I empathize with you. We do have some patients with whom we’ve tried all other options, and the only effective medication is an opiate [be it codeine, hydrocodone (synthetic opiate often in combo with tylenol and known in US as brands Lortab, Lorcet, Vicodin), oxycodone (synthetic opiate often in combination with tylenol and known in US as brands Percocet, Tylox), morphine or a partial opiate like tramadol].

Just curious. Have you tried any of the following? Stadol, Fioricet (butalbital, caffeine, tylenol), Axert, Amerge, Imitrex, Treximet, Maxalt, Zomig, Relpax, Duradrin (tylenol,dichloralphenazone/isometheptene), Frova, Migraten. Many of these belong to the Triptan class of drugs, but if one is ineffective or causes intolerable side effects, we will try another as failure with one doesn’t equate to failure with another.

In the US we are suspicious of folks who routinely go to the ER for migraine headaches (unfortunately, for some there is no other option because they lack medical insurance).
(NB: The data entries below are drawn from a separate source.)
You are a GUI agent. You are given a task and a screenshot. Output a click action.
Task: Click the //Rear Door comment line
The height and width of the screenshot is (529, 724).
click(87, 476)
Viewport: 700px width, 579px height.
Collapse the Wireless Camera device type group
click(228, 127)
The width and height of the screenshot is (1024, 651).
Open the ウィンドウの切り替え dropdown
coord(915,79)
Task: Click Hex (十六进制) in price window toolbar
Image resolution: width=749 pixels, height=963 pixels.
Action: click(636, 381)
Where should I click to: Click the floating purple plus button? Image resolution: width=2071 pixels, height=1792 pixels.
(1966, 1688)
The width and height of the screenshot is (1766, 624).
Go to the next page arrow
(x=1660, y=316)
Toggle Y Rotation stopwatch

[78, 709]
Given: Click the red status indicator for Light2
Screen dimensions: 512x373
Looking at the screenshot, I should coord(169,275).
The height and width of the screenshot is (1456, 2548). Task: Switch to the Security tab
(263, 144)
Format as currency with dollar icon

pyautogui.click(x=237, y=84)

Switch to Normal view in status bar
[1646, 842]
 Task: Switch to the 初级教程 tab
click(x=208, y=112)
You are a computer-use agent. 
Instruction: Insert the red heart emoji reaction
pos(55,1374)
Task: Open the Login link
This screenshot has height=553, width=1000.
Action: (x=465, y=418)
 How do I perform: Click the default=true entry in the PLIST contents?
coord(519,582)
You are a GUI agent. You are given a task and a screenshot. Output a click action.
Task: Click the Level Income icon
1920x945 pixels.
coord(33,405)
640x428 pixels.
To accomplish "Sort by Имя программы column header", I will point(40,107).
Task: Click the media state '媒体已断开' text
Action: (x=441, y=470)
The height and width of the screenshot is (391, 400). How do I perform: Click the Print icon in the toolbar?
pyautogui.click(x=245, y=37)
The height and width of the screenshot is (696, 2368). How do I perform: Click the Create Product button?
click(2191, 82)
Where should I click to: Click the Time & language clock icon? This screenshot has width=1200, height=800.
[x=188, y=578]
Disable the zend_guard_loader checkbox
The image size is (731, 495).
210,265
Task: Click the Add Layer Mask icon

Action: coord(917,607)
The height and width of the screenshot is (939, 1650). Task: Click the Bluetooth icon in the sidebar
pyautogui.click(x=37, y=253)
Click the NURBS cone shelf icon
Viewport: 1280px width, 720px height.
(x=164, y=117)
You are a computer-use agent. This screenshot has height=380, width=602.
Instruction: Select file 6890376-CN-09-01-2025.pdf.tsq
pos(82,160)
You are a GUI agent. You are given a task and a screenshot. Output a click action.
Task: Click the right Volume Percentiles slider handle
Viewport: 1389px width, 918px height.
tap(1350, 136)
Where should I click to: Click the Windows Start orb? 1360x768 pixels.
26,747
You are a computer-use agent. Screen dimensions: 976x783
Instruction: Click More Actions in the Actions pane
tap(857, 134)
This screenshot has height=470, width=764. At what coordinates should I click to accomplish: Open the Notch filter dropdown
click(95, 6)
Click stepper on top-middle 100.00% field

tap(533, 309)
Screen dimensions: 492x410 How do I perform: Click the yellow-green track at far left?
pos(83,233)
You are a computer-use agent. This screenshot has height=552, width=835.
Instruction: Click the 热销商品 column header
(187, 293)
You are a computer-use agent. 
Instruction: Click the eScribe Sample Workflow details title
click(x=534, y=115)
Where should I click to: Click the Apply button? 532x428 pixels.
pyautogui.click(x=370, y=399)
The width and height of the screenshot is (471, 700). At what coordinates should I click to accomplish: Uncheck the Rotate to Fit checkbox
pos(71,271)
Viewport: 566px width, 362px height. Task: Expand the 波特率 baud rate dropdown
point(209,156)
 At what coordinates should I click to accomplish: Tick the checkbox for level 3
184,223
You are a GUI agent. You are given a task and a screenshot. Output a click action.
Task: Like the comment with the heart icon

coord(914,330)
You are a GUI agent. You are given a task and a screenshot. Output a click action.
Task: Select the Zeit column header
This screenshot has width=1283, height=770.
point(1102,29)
THe ER, as the OP has noted, is a sucky place for someone with a migraine. Usually, folks who go to the ER routinely, for for migraine treatment are flagged at some point as narcotic seeking (migraine is not an emergency, and is best dealt with in a clinic by family physician or neurologist). At some point, they are refused treatment with narcotics, are given non-narcotic treatment, and told to follow up with a neurologist.

UNfortunately, healthcare providers DO have to worry about diversion. And in some instances, there are protocols that must be followed in order to prevent it. In the US, some providers are prosecuted for prescriptive patterns that indicate diversion . One way to avoid suspicion is to prescribe in small quantities, the lowest effective dose, and least potent yet effective drug. Usually abusers are not interested in small quantities, and insist upon larger and larger amounts of pills, and/or higher and higher dosages.

Good luck to the OP.

Bodo

I have only had one migraine in my life, which was more than I would wish on anyone. Far, far, far worse pain than anything I could have imagined. Blind, puking, unable to touch ANYthing, skull far too small for contents, yeah, all that. Thank Ch*** I haven’t had another. I have immense compassion and sympathy for chronic sufferers. When people mention the word migraines, I sit up, pay attention, and do everything exactly as they ask as quickly and quietly as possible.

Thrice I have been in the mountains or really remote places with people who either got or had the warning signs they were about to get a migraine. Scary, scary stuff. Stop talking, get the medication fast, dim the lights, and combine caffeine with the drug to help the sufferer actually digest the medication. One of these times, we only had only 2 tablets. The first didn’t work, so the sufferer had to take the last one. I was (obviously) concerned about the possibility of another migraine and no drugs. That is a reason why the 8 at a time raises my eyebrows. They (the meds) are emergency first aid that need to be taken immediately. With something that important, I think an adequate backup supply is essential.